Il tuo punto di vista sembra in gran parte condivisibile. Con il mio post precedente volevo in effetti solo discutere il fatto che pure un’eventuale e parziale riduzione di un certo stato mentale non implica affatto la sua eliminazione, in quanto esso è non soltanto indispensabile per spiegare un certo comportamento, ma in un certo senso ‘esistente’ poichè dotato di una efficacia causale, come per esempio certe proprietà macroscopiche fisiche riducibili.

Sono d’accordo con il fatto che sostenere invariabilmente che la mente in toto verrà ridotta al cervello mi sembra attualmente, questo sì, alquanto fideistico o ‘mistico’ come c’è scritto nel pezzo citato di Nagel; basta considerare il fatto che il nostro linguaggio, attraverso il quale sono definite le categorie mentali, è una costruzione sociale, come tu mi insegni.
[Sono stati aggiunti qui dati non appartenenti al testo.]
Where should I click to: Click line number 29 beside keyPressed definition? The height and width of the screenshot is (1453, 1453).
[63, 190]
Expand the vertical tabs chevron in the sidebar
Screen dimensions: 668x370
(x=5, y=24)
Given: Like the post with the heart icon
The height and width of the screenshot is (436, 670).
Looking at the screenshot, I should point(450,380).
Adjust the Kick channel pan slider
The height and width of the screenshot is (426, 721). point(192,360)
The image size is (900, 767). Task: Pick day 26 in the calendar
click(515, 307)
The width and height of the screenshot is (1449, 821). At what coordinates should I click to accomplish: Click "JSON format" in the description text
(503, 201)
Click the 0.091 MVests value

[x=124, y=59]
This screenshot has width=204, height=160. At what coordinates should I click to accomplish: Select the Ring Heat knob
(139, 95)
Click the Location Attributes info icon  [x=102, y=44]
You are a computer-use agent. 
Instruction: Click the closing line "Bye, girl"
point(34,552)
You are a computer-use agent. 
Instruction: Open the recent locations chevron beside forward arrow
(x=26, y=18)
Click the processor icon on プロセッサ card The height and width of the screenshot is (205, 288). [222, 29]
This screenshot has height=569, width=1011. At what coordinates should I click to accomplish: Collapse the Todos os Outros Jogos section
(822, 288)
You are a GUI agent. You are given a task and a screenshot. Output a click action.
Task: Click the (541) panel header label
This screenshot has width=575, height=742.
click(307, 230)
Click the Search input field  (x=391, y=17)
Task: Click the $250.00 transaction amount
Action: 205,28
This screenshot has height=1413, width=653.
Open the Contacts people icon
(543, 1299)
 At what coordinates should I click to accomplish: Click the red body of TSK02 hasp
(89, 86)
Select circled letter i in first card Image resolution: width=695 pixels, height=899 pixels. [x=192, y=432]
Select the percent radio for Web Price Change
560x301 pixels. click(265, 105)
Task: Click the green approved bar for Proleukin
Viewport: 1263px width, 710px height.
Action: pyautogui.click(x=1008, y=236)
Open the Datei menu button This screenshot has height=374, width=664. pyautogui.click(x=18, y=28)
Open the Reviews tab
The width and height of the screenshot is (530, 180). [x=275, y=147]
Tuttavia pur essendo molti stati mentali legati a circostanze ambientali o sociali, essi provocano azioni, movimenti fisici SOLO grazie al sostrato cerebrale, cioè solo tramite meccanismi neurali; sono abbastanza fiducioso del fatto che le neuroscienze possano aiutare a chiarire un pò di questi meccanismi e penso pure che questo possa essere molto importante da un punto di vista esplicativo. Certo spiegare perchè Carlo è andato al supermercato, fotografando il suo stato neurale istantaneo, sposta il problema; tuttavia capire ad un livello più fondamentale perchè un certo stato mentale, tipo la ‘rabbia’, provochi certe reazioni non credo proprio che sia inutile o impossibile per principio.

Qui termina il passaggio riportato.